Domestic team information
- 1928: Gloucestershire

Career statistics
| Competition | First-class |
| Matches | 3 |
| Runs scored | 47 |
| Batting average | 9.40 |
| 100s/50s | –/– |
| Top score | 29 |
| Balls bowled | – |
| Wickets | – |
| Bowling average | – |
| 5 wickets in innings | – |
| 10 wickets in match | – |
| Best bowling | – |
| Catches/stumpings | –/– |
- Source: Cricinfo, 18 March 2011

= Wilfred Craddy =

English cricketer

Wilfred Hartland Craddy (1 September 1905 – 4 January 1979) was an English cricketer, a left-handed batsman born in Bristol.

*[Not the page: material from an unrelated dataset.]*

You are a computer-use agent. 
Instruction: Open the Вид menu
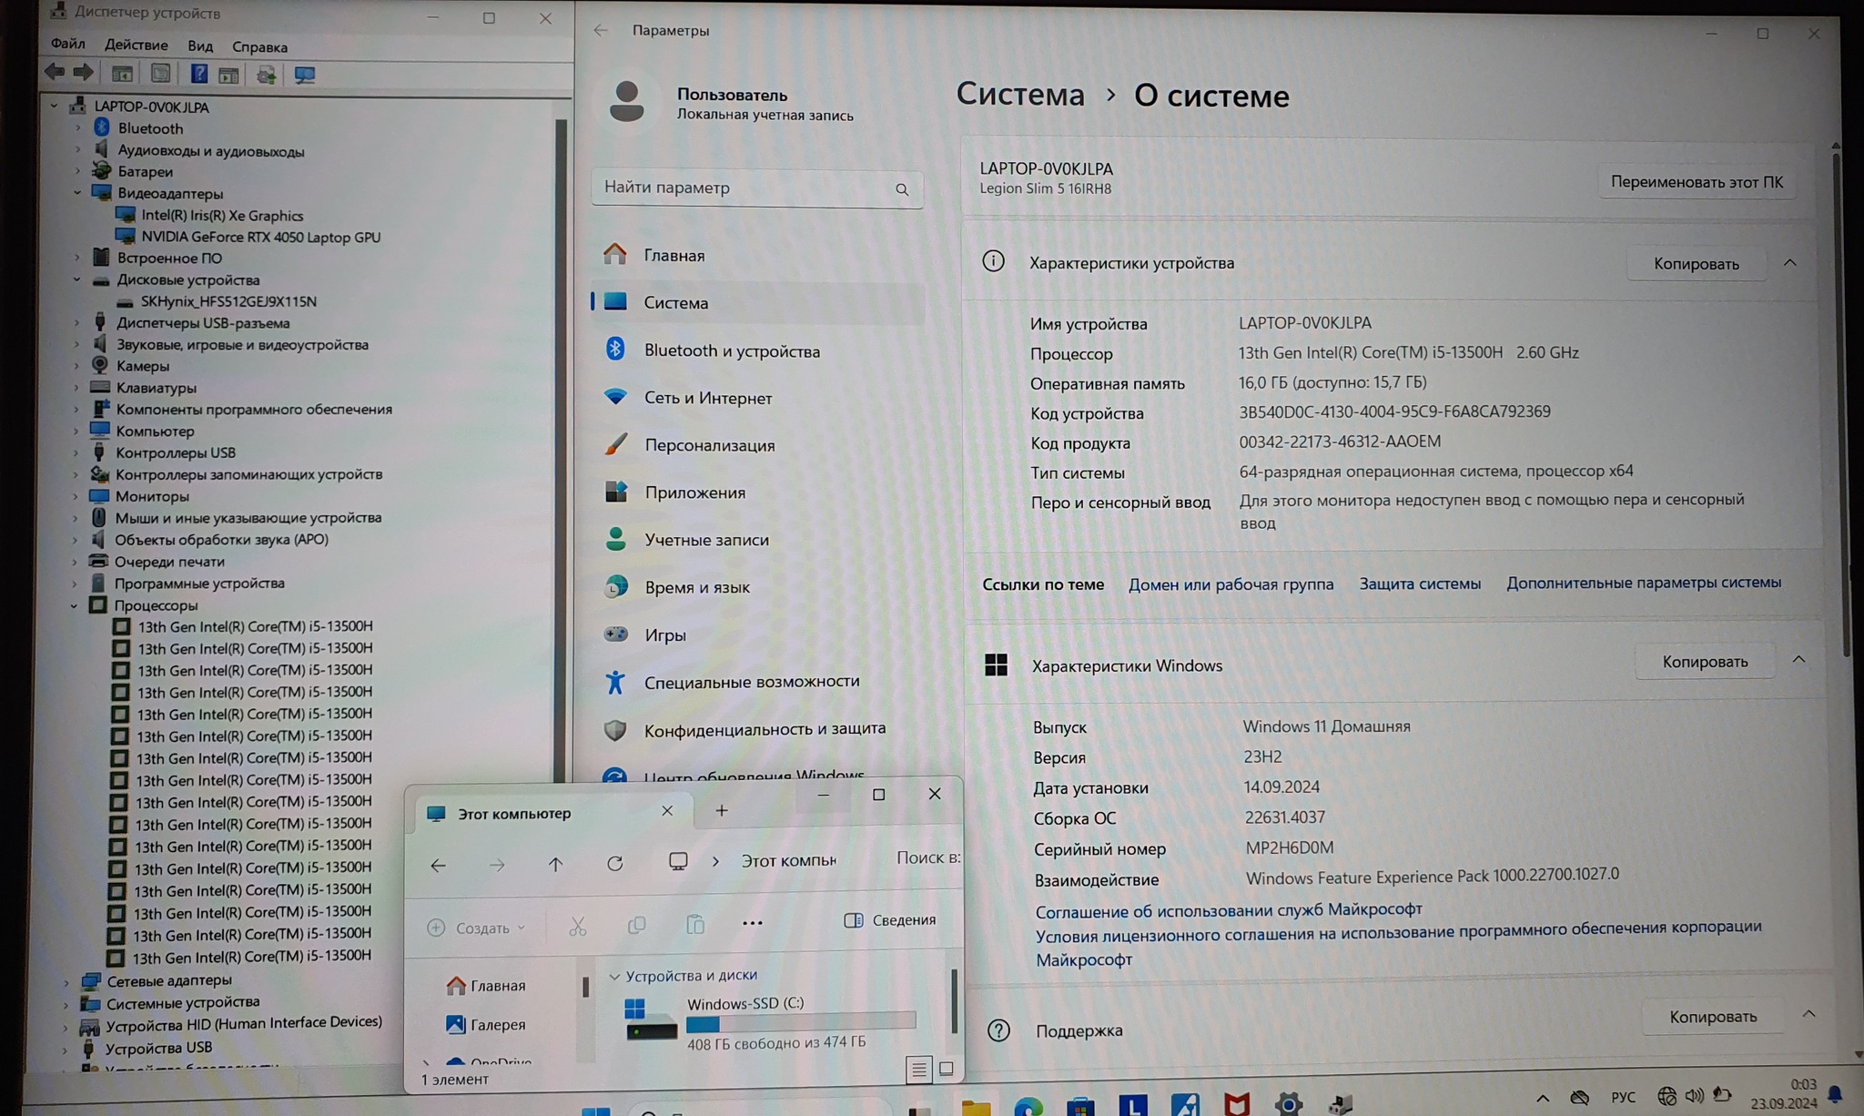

Craddy made his debut for Gloucestershire in the 1928 County Championship against Glamorgan. He paid two further first-class matches for Gloucestershire in 1928, against Sussex and Northamptonshire. In his three first-class matches, Craddy scored 47 runs at a batting average of 9.40, with a high score of 29.

He died in Westbury-on-Trym, Bristol on 4 January 1979.